I've said this for years and I will keep saying it. If you allow mediocrity, you will get mediocrity. If you wink at shortcuts, shortcuts will define you. Standards are not written in a manual. They are enforced in the moment. It is the late employee you address. It is the sloppy email you send back for correction. It's the corner that almost got cut but did not because you were watching in ems. We don't get to be ninety percent right in the cockpit. You do not get to be
mostly on course. One degree off over time puts you miles from where you intend to land. Standards are daily, not annual. Number three is clarity. Confusion is expensive. If your team does not know what winning looks like, they will invent their own version of it and it will not match yours. Clarity means your expectations are simple, measurable, repeatable. It means you can explain your mission in plain language
without hiding behind corporate bs or corporate buzzwords. If I walk into your organization and ask your team what matters most here, I should hear the same answer five times. Clarity reduces anxiety, It reduces politics, It reduces mistakes. In emergency management, we use checklists for a reason. Under stress, Clarity beats memory. Your organization needs leadership checklists.
Two.
What do we do when revenue dips? What do we do when conflict rises? What do we do when someone violates trust? Clarity is calm in written form. Number four integrity. Integrity is what you do when nobody is filming. It's returning the shopping cart when no one is watching. It's correcting a billing error that favored you. It's having the hard conversation that costs you short term comfort. Your team does not need you to be perfect. They need you to be consistent. If your value shift based on who
is in the room, your authority evaporates. I've worked disasters where the public was scared, angry, and emotional. In those moments, your tone, your honesty, your transparency matter more than your rank. Integrity builds what I call microsecond trust, that kind that forms instantly because people sense you're real. Lose that and everything else becomes harder. Number five is courage. Leadership without courage is management. Courage is firing the high performer who
poisons the team. Courage is saying no to the board when they want optics over ethics. Courage is stepping into the media spotlight when something went wrong. Courage is also quieter than people think. It's raising your hand and saying I need help. It's admitting you were wrong. It's choosing long term stability over short term applause. In my red key leadership framework, there are moments that define you, high consequence moments, the kind where everyone is watching to see
who you really are. Those are courage checkpoints. You do not rise to the level of your ambition in those moments, you fall to the level of your discipline. So let me recap accountability, standards, clarity, integrity, courage. If you're missing one, your leadership has a leak here is your seven minute drill for today. Write those five down next to each each one, rate yourself from one to ten. Then ask one trusted person to rate you on the same five.
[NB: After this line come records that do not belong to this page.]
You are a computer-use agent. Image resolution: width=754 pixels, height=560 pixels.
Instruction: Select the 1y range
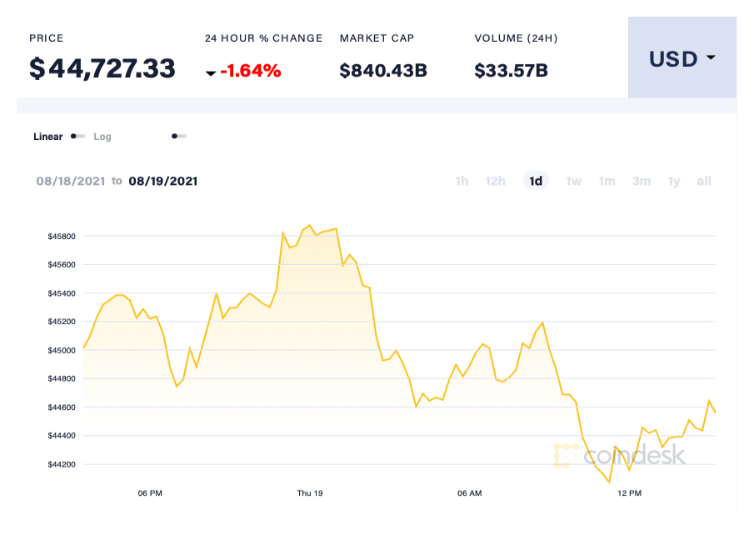674,181
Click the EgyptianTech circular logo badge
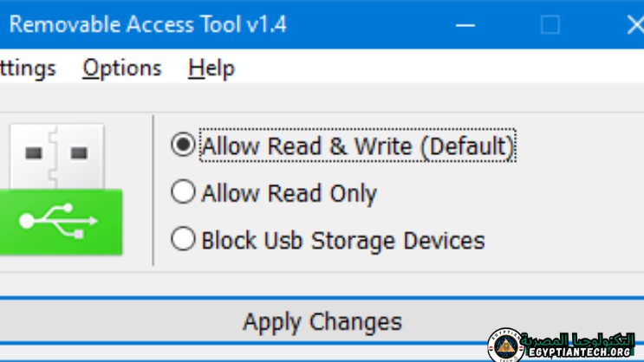This screenshot has width=644, height=362. (x=505, y=346)
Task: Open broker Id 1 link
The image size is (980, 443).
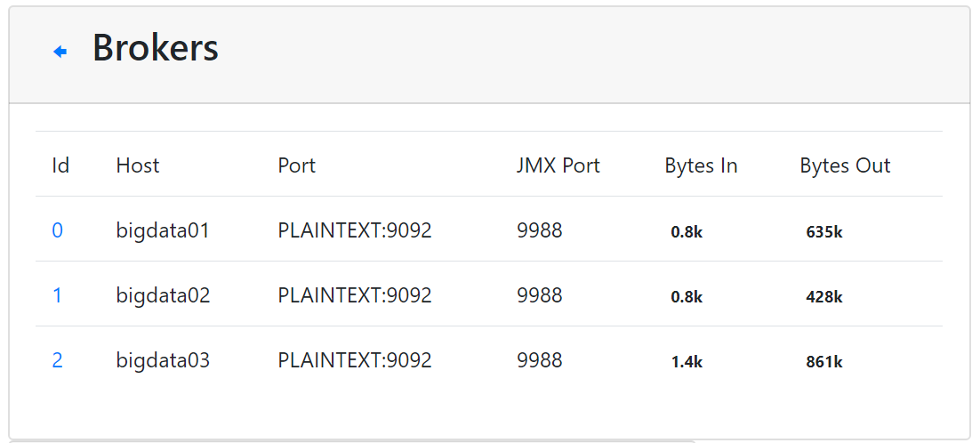Action: (x=57, y=296)
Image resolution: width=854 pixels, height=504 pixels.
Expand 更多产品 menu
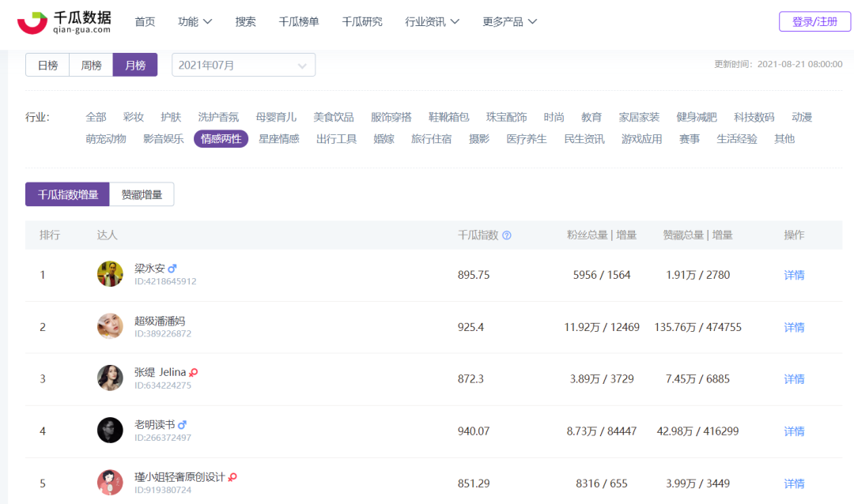pyautogui.click(x=510, y=22)
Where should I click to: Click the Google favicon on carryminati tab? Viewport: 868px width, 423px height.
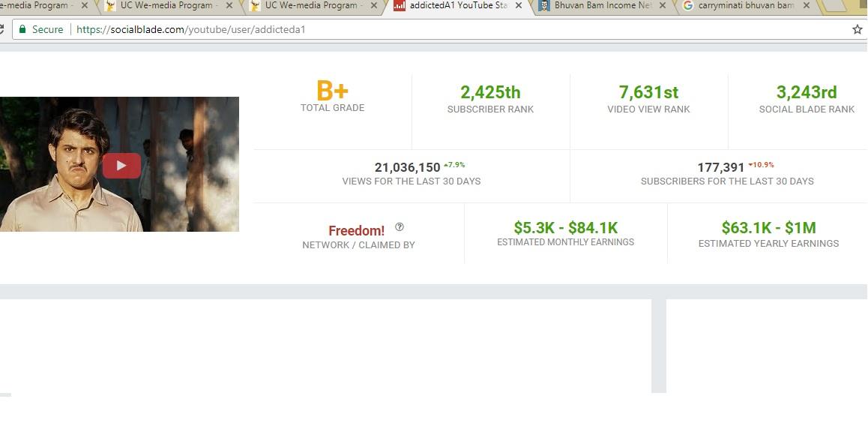pyautogui.click(x=687, y=6)
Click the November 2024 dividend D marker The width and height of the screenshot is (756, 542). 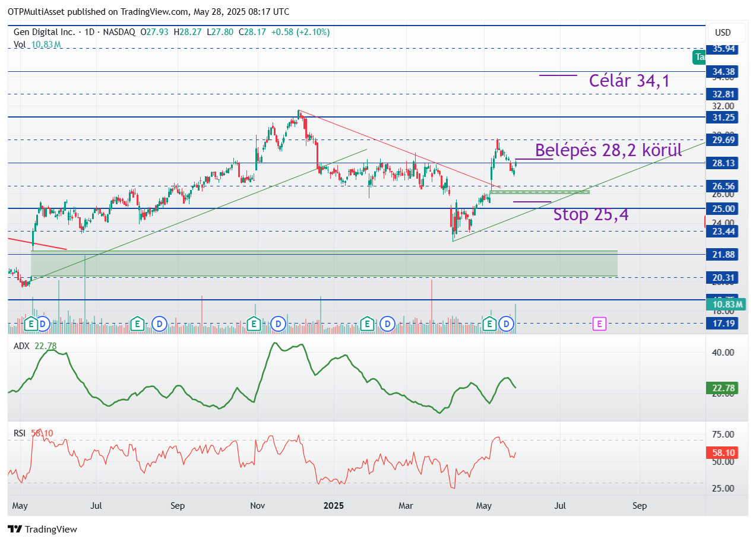(278, 324)
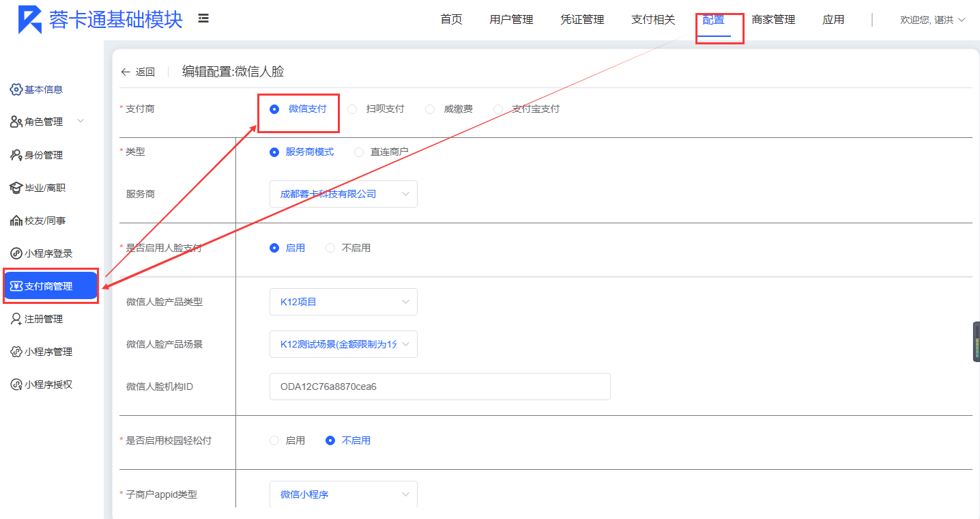980x519 pixels.
Task: Select 支付宝支付 as payment provider
Action: (498, 109)
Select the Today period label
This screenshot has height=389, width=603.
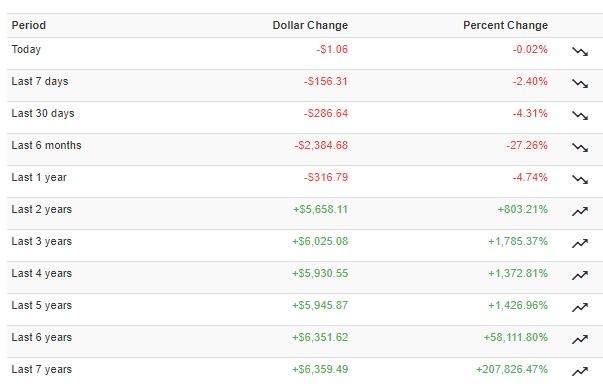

If there's a gap, that gap is your work. Leadership is not built in a seminar. It's built in moments, small corrections, daily discipline. And here's the truth. Your team already knows your non negotiables. The question is whether they're the right ones. So if this episode hit you in the gut a little bit, good, that means you're paying attention. Leadership is not about being liked. It's about being relied upon.
Lock in your non negotiables, guard them, live them, and when pressure shows up, let those five carry you through. If you want more free leadership resources, head over to Paul fllevalito dot com click on free Stuff. I have over twenty five free leadership documents you can download today. This has been the seven minute Leadership podcast, and I thank you for listening.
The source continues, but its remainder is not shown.